If you have moved or are moving to Portugal, tax planning should be high on your priorities. Otherwise, you could easily end up paying more tax than necessary, or even pay tax in the wrong country.
Some expatriates incorrectly assume that they do not need to pay tax in Portugal when they are, in fact, tax residents here. Even if you do not live here full-time, you could still meet the criteria to be a resident. For others, the opposite applies, and they should still be paying tax in the UK.
It is vital to understand where you should be paying tax and to fulfil your obligations under local and international rules. If you get it wrong, you could pay much more than you need to or even find yourself subject to a tax investigation.
Residency and taxation
If you meet the criteria to be a tax resident in Portugal, you are liable for Portuguese taxes on your worldwide income and some capital gains. The exception is for those who currently have non-habitual residence (NHR) status. Income tax rates range from 13% to 48%, and while investment income is taxable at 28%, Portugal offers highly tax-efficient opportunities for capital investments. Residents are also subject to taxes on property rental, the transfer of real estate, vehicle sales and stamp duty.
Non-residents only face taxes on Portuguese income and certain capital gains on Portuguese assets, plus a ‘wealth tax’ on Portuguese property valued over €600,000 (per individual owner). However, they remain liable for taxation in their country of residence.
Identifying your tax residency
While this may seem straightforward, the rules can be complex, and the answer is not always clear. Portuguese tax is levied according to de facto (actual physical) residence, which has nothing to do with citizenship, or the residence visa or work permit you have.

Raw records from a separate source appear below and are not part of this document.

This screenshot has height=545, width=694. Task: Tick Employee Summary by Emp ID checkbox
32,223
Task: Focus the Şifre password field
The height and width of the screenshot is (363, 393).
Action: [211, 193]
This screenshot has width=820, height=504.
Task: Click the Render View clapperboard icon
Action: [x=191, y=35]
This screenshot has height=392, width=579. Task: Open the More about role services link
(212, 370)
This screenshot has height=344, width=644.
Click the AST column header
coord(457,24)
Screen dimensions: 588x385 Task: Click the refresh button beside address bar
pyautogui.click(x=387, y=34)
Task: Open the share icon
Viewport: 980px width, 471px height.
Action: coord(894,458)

The simplest rule concerns how long you spend in Portugal. If you are here for a total of 183 days or more within a 12-month period, the Portuguese tax authorities (finanças) will consider you a resident. The clock starts from the date you arrive in Portugal with the intention of staying permanently, so you could be deemed tax resident from the day you relocate.
If you spend less than 183 days a year here but own Portuguese property, you could still be seen as a tax resident if there is evidence that the property is your home (habitual residence).

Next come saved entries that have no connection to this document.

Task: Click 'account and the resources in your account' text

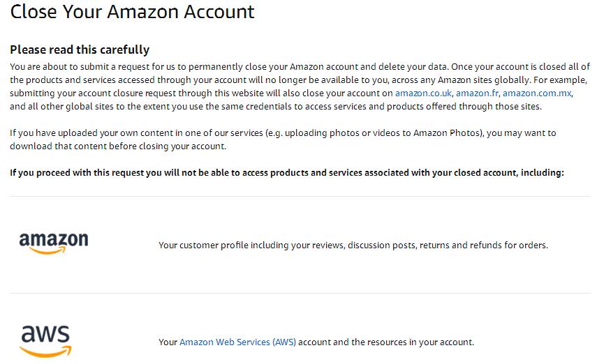Action: point(386,342)
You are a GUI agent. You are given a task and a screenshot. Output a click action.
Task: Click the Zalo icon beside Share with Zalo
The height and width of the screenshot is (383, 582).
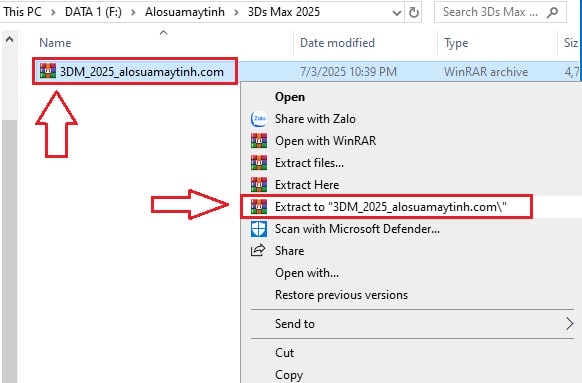click(x=259, y=119)
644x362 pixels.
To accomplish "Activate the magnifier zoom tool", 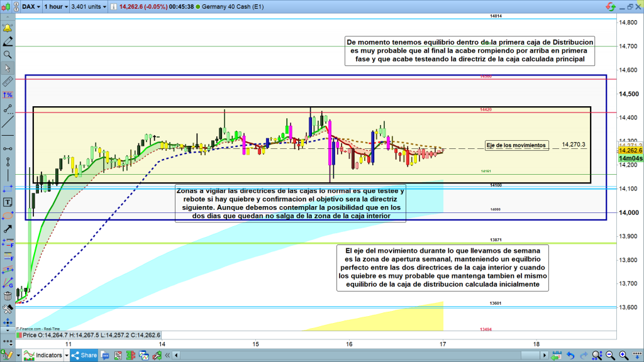I will click(x=8, y=55).
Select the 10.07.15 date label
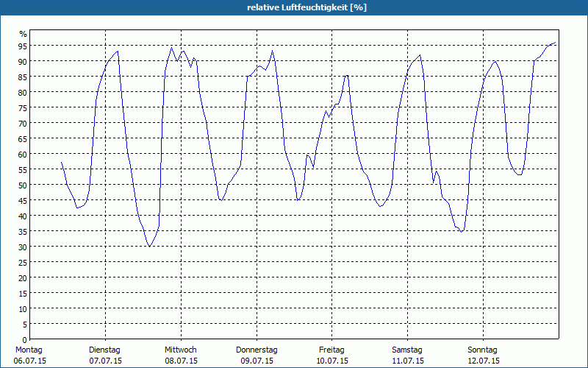Image resolution: width=588 pixels, height=368 pixels. point(332,361)
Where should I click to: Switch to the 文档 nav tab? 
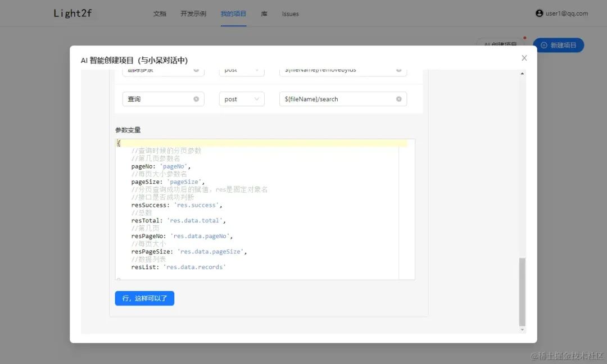click(160, 14)
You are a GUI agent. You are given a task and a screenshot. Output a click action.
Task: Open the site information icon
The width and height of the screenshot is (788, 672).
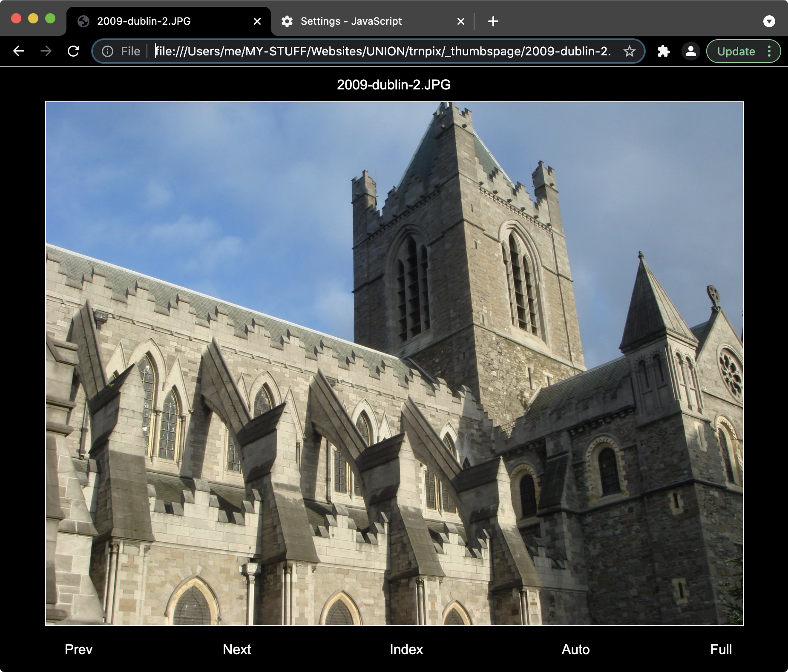108,52
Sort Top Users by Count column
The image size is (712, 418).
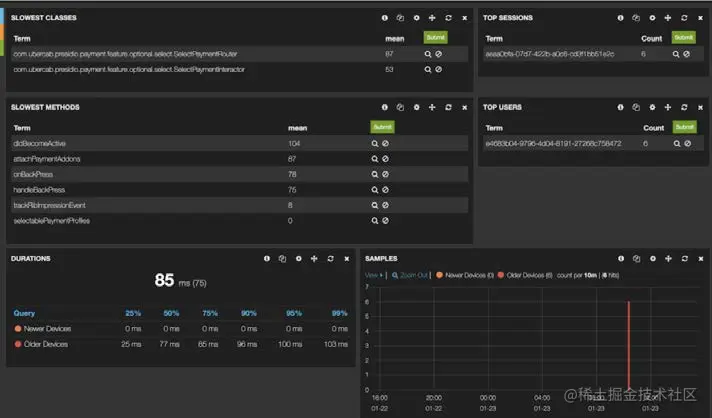(653, 128)

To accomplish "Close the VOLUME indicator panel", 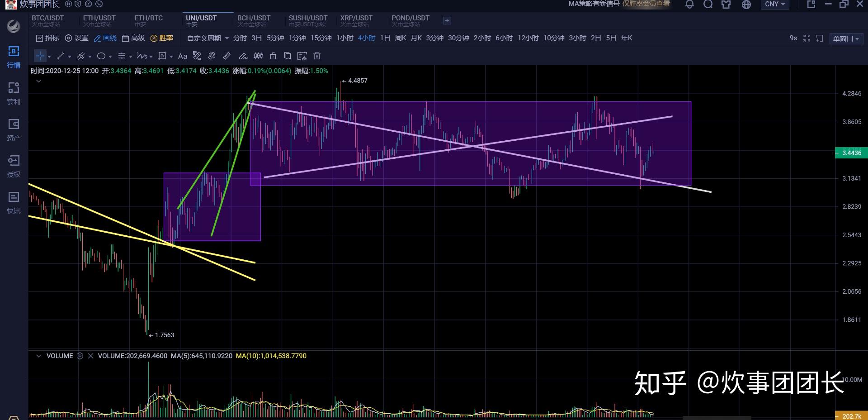I will click(90, 356).
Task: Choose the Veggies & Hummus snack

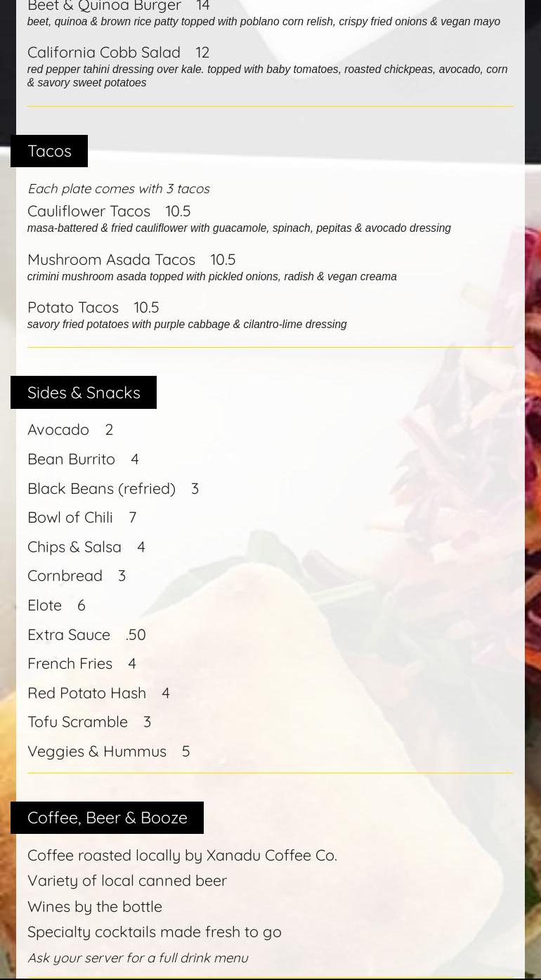Action: click(97, 751)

Once you are a tax resident here, your dependent relatives will also be considered residents. The Finanças, however, can recognise different residency types within the same household if one spouse can prove that they are a tax resident elsewhere.
If you meet Portuguese residency criteria, it is your responsibility to declare yourself to the authorities and submit an accurate tax return each year.

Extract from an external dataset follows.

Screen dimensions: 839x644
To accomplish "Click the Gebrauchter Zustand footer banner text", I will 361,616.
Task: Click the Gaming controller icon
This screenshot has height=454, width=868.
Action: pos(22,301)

The importance of the tax treaty
Where your tax status is unclear because you meet the residency criteria for two countries, it is determined by the relevant double tax treaty. The UK/Portugal treaty sets out ‘tie-breaker’ rules, such as the location of your permanent home, where your finances are based and where you normally live. If residency still cannot be decided, it comes down to your nationality or mutual agreement between the two countries.
Note that you do not have a choice as to where to pay taxes. The rules determine whether or not you are a tax resident. What you can do is carefully watch how many days you spend in each country and what assets you own there to ensure you will be deemed a tax resident in one country and not the other. But be aware that being a tax resident can be necessary to maintain your residence visa if you are not an EU national.
The relevant tax treaty also determines where you need to pay tax when you reside in one country and earn assets in another, for example, if you live in Portugal and receive UK pension, rental or investment income. Follow the rules carefully to ensure you declare the income to the right country.
Taxation anywhere is complicated. As an expatriate, not only do you have to deal with a foreign tax system, but you also need to understand how these rules interact with taxation in your home country or in countries where you own assets. Without expertise, it is easy to get it wrong and with today’s global tax transparency, it is easier than ever for the authorities to find out if you do.
For the best results, take personalised, cross-border advice to ensure you meet your obligations in the most tax-efficient way for your family’s unique circumstances and goals.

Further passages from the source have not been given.